Buche e fossi, insidie e assenza di guardrail, il tutto unito alle recenti piogge che hanno aggravato le condizioni del manto stradale che aumenta in maniera esponenziale il rischio di incidenti. L’ultimo è di questa mattina: una Fiat Punto che procedeva su via Marigliano in direzione Somma ha sbandato all’altezza del distributore Q8 tentando di evitare un veicolo proveniente dall’opposto senso di marcia, auto che a sua volta cercava di dribblare le buche sparse sulla carreggiata e non segnalate. Il conducente della Fiat ha scelto di accostare sul margine della strada ma il terreno friabile e la mancanza di guardrail ha fatto sì che finisse in un dirupo di circa due metri. I carabinieri della locale stazione al comando del maresciallo Raimondo Semprevivo, con la polizia municipale, hanno dato il via agli accertamenti per chiarire le cause dell’incidente. Non ci sono feriti ma il tratto di strada su via Marigliano, teatro dell’incidente, è stato transennato.

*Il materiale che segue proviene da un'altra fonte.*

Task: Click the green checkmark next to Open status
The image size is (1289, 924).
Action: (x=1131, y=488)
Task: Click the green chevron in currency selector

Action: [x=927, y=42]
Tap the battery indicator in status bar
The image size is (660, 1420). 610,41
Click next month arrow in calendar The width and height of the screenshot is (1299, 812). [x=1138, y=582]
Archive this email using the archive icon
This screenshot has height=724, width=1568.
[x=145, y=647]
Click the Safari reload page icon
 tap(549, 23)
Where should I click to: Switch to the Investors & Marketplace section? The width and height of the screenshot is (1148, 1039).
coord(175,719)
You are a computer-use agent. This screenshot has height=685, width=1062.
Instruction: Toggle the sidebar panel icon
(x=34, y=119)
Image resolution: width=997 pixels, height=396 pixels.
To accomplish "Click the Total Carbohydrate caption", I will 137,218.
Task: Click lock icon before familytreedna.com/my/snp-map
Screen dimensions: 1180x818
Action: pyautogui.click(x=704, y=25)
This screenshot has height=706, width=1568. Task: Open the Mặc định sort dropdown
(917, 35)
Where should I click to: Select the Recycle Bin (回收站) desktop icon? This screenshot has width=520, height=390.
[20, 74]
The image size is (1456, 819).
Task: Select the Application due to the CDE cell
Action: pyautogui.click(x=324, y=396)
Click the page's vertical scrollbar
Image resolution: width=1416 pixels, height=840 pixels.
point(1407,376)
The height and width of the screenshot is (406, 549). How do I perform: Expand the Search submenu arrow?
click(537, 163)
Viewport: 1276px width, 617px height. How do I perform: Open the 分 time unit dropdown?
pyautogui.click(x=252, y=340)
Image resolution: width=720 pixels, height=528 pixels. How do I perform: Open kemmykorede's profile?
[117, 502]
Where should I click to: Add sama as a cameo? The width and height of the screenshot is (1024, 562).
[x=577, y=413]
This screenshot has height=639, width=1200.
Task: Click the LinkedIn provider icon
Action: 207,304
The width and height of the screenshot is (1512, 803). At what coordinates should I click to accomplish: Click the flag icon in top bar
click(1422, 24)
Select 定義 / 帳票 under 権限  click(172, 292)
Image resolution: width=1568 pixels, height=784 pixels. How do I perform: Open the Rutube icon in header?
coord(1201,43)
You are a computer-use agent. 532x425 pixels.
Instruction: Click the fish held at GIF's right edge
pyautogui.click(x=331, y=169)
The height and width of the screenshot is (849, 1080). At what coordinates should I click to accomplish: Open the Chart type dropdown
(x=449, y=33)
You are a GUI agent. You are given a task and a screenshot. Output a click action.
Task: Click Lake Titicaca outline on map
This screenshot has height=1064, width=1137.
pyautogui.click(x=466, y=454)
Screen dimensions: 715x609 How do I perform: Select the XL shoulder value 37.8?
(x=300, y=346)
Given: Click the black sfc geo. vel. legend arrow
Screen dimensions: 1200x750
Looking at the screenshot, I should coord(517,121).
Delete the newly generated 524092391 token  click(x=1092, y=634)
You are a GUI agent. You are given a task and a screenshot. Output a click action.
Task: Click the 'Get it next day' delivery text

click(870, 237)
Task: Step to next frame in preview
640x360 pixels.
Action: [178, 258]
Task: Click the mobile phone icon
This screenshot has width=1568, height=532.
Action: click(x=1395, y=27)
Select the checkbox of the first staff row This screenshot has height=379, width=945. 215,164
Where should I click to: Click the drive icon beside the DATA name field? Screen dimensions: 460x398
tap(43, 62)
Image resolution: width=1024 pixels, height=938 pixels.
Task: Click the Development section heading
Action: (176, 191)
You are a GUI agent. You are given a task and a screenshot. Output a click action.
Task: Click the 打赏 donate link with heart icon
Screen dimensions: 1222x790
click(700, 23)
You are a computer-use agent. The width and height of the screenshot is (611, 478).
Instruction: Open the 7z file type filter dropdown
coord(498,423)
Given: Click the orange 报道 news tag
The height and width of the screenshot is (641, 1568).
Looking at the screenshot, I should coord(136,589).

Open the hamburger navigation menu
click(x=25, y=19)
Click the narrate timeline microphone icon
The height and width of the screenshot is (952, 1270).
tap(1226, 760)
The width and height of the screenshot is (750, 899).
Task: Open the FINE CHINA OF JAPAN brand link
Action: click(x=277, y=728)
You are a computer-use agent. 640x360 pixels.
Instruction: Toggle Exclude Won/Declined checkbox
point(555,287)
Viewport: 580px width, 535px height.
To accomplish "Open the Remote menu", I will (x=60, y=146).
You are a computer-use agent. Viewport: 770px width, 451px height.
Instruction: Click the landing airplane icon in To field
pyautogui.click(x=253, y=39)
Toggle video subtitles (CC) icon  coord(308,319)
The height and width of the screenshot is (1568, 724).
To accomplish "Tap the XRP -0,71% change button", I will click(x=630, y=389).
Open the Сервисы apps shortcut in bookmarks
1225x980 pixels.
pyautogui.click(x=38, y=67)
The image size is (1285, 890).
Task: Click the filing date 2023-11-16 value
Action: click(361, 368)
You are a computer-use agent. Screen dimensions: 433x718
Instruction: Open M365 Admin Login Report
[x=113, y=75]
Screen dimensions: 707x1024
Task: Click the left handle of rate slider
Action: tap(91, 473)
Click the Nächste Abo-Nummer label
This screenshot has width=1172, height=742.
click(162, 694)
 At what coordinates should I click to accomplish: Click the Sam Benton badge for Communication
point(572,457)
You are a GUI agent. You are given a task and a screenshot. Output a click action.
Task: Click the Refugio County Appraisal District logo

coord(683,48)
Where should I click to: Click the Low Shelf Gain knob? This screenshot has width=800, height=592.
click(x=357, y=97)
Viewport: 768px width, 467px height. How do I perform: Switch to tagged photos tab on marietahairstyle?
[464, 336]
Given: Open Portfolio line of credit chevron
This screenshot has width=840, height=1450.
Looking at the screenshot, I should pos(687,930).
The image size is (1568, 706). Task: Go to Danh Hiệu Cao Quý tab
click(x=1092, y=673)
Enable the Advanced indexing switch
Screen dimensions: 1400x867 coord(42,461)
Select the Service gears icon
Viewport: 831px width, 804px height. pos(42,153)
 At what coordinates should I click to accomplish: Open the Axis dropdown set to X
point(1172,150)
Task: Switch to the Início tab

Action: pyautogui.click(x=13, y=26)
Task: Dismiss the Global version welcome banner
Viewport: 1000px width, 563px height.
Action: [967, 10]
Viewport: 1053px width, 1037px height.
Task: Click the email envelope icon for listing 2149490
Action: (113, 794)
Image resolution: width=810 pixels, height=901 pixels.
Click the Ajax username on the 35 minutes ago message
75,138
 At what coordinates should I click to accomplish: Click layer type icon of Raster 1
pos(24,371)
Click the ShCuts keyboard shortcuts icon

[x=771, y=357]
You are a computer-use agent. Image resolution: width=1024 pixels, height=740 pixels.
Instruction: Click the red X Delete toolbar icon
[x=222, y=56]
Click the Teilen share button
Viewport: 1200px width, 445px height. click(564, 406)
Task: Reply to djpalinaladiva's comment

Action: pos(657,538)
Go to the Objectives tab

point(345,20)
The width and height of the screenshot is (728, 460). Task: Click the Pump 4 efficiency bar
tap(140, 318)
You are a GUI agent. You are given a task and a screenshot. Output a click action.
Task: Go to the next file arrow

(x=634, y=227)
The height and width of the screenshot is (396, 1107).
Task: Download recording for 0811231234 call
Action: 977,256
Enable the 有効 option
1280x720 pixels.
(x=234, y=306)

In molte strade di Somma Vesuviana il manto stradale ha ceduto e due giorni fa, in via Allocca, si è verificato un altro incidente. Via Marigliano è l’emblema del dissesto, pur interrotta più volte negli ultimi anni per la riqualificazione o per i lavori degli impianti che portano il metano nelle abitazioni. Fatta e rifatta, dunque, ma sempre pericolosa. Delimitata, inoltre, da pini secolari che nel corso del tempo sono stati trascurati e le cui radici, di conseguenza, hanno finito per sollevare l’asfalto in più punti, condizione aggravata dalle piogge: bastano precipitazioni più abbondanti per trasformarla in un «fiume in piena».